To be sure, certain cooperative agreements may give rise to contracts over which this court may have jurisdiction. See, e.g., Spectrum Sciences v. United States, 84 Fed. Cl. 716, 722-23 (2008); PDR, Inc. v. United States, 78 Fed. Cl. 201, 204-05 (2007). But, the agreement in question, even if signed, did not. This is because the cooperative agreement itself plainly states that it is not an agreement that creates any binding rights or obligations:
Cf. Spectrum Sciences, 84 Fed. Cl. at 722-26. In addition, the cooperative agreement also provides that "OSHA provides no funding to the online training provider for the conduct of OSHA Outreach Training Program online classes or any other purpose under this agreement." Therefore, even if the cooperative agreement had been properly executed, money damages are unavailable, as the contract "expressly disavow[s] money damages." Holmes v. United States, 657 F.3d 1303, 1314 (Fed. Cir. 2011); see also Rick's Mushroom Serv., Inc. v. United States, 521 F.3d 1338, 1343 (Fed. Cir. 2008); Ransom v. United States, 900 F.2d 242, 244 (Fed. Cir. 1990).
While the contract itself is plainly not a source of money damages, plaintiff in its complaint and in the argument held on defendant's motion invoked the Federal Grant and Cooperative Agreement Act of 1977, 31 U.S.C. § 6303, inter alia, as a potential source of jurisdiction. Essentially, plaintiff argues that the cooperative agreement is a "procurement" as defined in 31 U.S.C. § 6303; that OSHA, in soliciting applications for online training providers, has engaged in a procurement, and therefore that this court has jurisdiction under 28 U.S.C. § 1491(b)(1). Plaintiff supports its argument by pointing to the court's decision in 360Training.com, 106 Fed. Cl. 177, asserting that the fact that "jurisdiction was proper under this specific and exact set of facts . . . in 360Training.com" somehow confers jurisdiction over this matter. But, 360Training.com was a bid protest matter, brought pursuant to 28 U.S.C. 1491(b), in which the court held that the Notice was issued in connection with the acquisition of property, making bid protest jurisdiction proper. See 360Training.com, 106 Fed. Cl. at 180; see also 28 U.S.C. § 1491(b)(1). Plaintiff's complaint does not assert such a claim here. Nor does it appear that jurisdiction should otherwise obtain here.

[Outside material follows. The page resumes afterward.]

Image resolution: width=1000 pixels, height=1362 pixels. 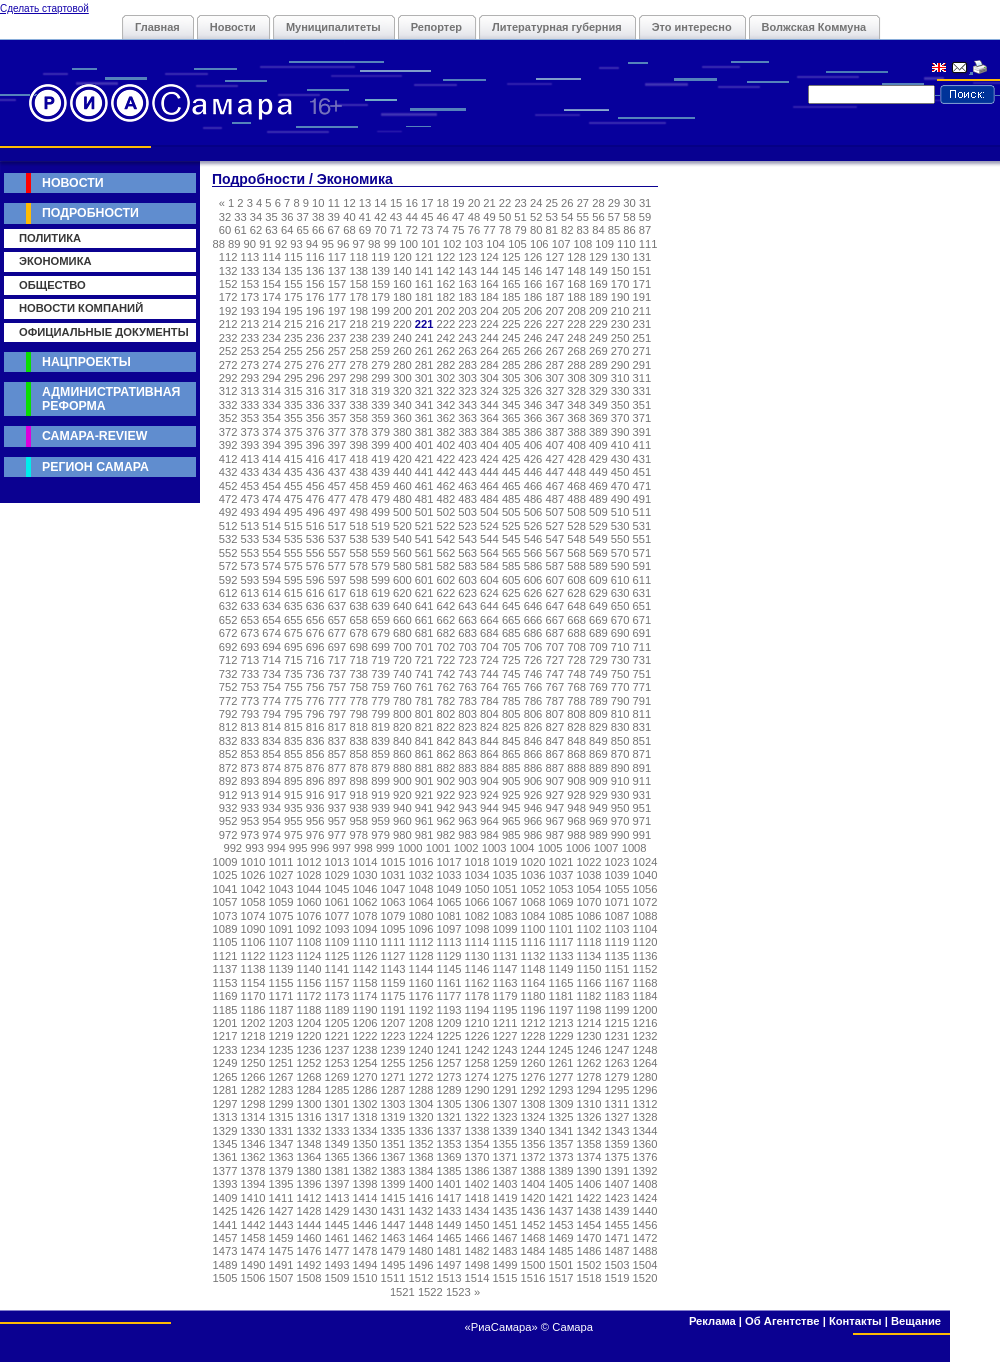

Finally, plaintiff asserts that it relied, to its detriment, upon the benefits proposed by OSHA, including (i) a non-financial cooperative agreement with OSHA; (ii) a listing on OSHA's website; (iii) the significant growth in online training and web-based distance learning; and (iv) indirect funding as an awardee authorized to charge fees. In addition, plaintiff contends that based upon its reliance upon the award letter, it incurred in excess of $360,000 in order to prepare for the performance of the anticipated work. The decisional law, however, makes clear that a claim based upon detrimental reliance is one based upon promissory estoppel. Copar Pumice Co., Inc. v. United States, 112 Fed. Cl. 515, 538 (2013); Corrales v. United States, 56 Fed. Cl. 283, 285 (2003). And the same law makes clear that this court lacks jurisdiction over such a claim. Hercules, Inc. v. United States, 516 U.S. 417, 423-24 (1995); Intl Data Prods. Corp. v. United States, 492 F.3d 1317, 1325 (Fed Cir. 2007); Sinclair v. United States, 56 Fed. Cl. 270, 281 (2003).
The court will not gild the lily. For the reasons discussed above, the court hereby GRANTS defendant's motion to dismiss under RCFC 12(b)(1) and RCFC 12(b)(6), and orders the Clerk to dismiss the complaint for lack of jurisdiction.